What to do.
1. Reproduce word for word everything in the Jamba tender offer notice from "The Offer is made" down to "of such jurisdiction.".
2. Condense the paragraph of the Jamba tender offer notice that begins "Jay Merger Sub, Inc. (“Purchaser”)" into a short list that keeps its main facts.
3. Please carry the Jamba tender offer notice forward from its last sentence.
Start Page extract
This announcement is neither an offer to purchase nor a solicitation of an offer to sell Shares (as defined below),
and the provisions herein are subject in their entirety to the provisions of the Offer (as defined below).
The Offer is made solely pursuant to the Offer to Purchase, dated August 15, 2018, and the related
Letter of Transmittal and any amendments or supplements thereto, and is being made to all
holders of Shares. The Offer is not being made to (nor will tenders be accepted from
or on behalf of) holders of Shares in any jurisdiction in which the making of
the Offer or the acceptance thereof would not be in compliance with the
securities, “blue sky” or other applicable laws of such jurisdiction.
In those jurisdictions where applicable laws require the
Offer to be made by a licensed broker or dealer, the
Offer will be deemed to be made on behalf of
Purchaser (as defined below) by one or
more registered brokers or dealers
licensed under the laws of
such jurisdiction to be
designated by
Purchaser.
Notice of Offer to Purchase for Cash
All Outstanding Shares of Common Stock
of
Jamba, Inc.
a Delaware corporation
at
$13.00 Net Per Share
Pursuant to the Offer to Purchase Dated August 15, 2018
by
Jay Merger Sub, Inc.
a wholly owned subsidiary of
Focus Brands Inc.
Jay Merger Sub, Inc. (“Purchaser”), a Delaware corporation and a wholly owned subsidiary of Focus Brands Inc. (“Parent”), a Delaware corporation, is offering to purchase, subject to certain conditions, including the satisfaction of the Minimum Tender Condition, as described below, any and all of the issued and outstanding shares of common stock, par value $0.001 per share (the “Shares”), of Jamba, Inc., a Delaware corporation (“Jamba”), at a price of $13.00 per Share, without interest (the “Offer Price”), net to the seller in cash, less any applicable withholding taxes, upon the terms and subject to the conditions set forth in the Offer to Purchase, dated August 15, 2018 (the “Offer to Purchase”), and in the related Letter of Transmittal (the “Letter of Transmittal” which, together with the Offer to Purchase and other related materials, as each may be amended or supplemented from time to time, constitutes the “Offer”).
End Page extract
Start Given data
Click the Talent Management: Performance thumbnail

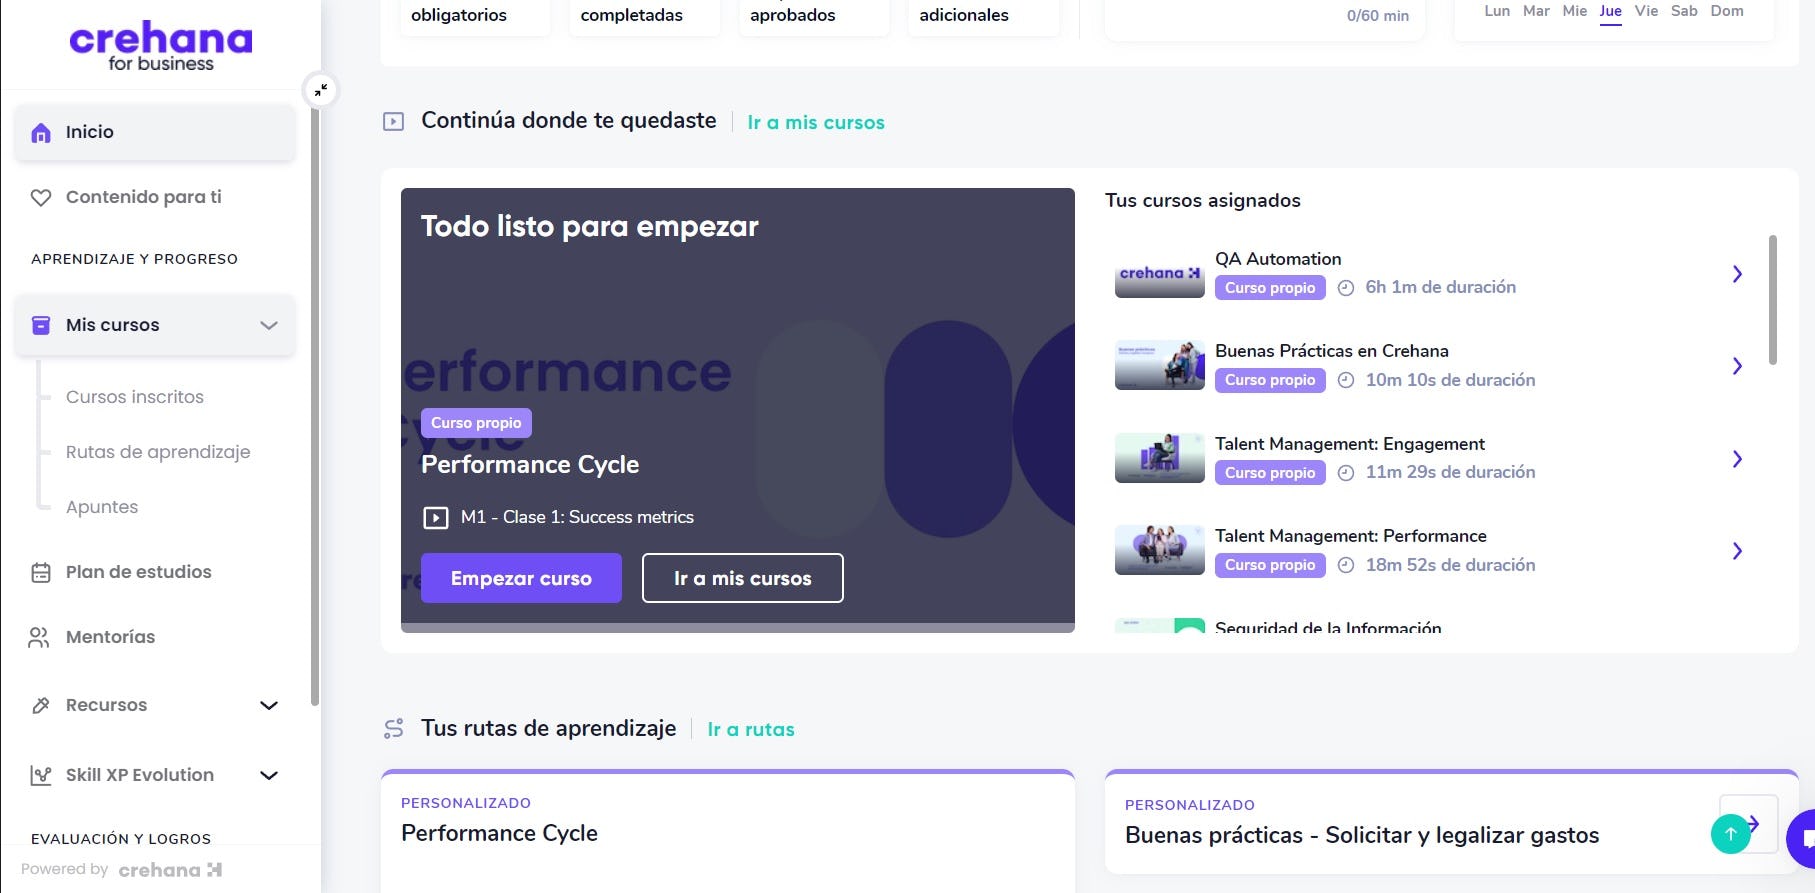tap(1159, 550)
End Given data
Outputs for the tasks.
1.
The Offer is made solely pursuant to the Offer to Purchase, dated August 15, 2018, and the related
Letter of Transmittal and any amendments or supplements thereto, and is being made to all
holders of Shares. The Offer is not being made to (nor will tenders be accepted from
or on behalf of) holders of Shares in any jurisdiction in which the making of
the Offer or the acceptance thereof would not be in compliance with the
securities, “blue sky” or other applicable laws of such jurisdiction.

2.
- Buyer: Jay Merger Sub, Inc. ("Purchaser"), a Delaware corporation and wholly owned subsidiary of Focus Brands Inc. ("Parent"), also a Delaware corporation.
- Target: any and all issued and outstanding shares of common stock, par value $0.001 per share, of Jamba, Inc., a Delaware corporation.
- Price: $13.00 per Share in cash, without interest, net to the seller, less any applicable withholding taxes.
- Conditions: certain conditions apply, including the Minimum Tender Condition.
- Governing documents: the Offer to Purchase dated August 15, 2018, and the related Letter of Transmittal. Together with other related materials, as amended or supplemented, these make up the "Offer".

3.
Stockholders of record who tender directly to Continental Stock Transfer & Trust Company (the “Depositary”) will not be obligated to pay brokerage fees or commissions or, except as otherwise provided in the Letter of Transmittal, stock transfer taxes with respect to the purchase of Shares by Purchaser pursuant to the Offer. Stockholders who hold their Shares through a broker, dealer, commercial bank, trust company or other nominee should consult with such institution as to whether it charges any service fees or commissions.
THE OFFER AND WITHDRAWAL RIGHTS WILL EXPIRE AT ONE MINUTE FOLLOWING 11:59 P.M. (12:00 MIDNIGHT), EASTERN TIME, ON WEDNESDAY, SEPTEMBER 12, 2018, UNLESS THE OFFER IS EXTENDED OR EARLIER TERMINATED.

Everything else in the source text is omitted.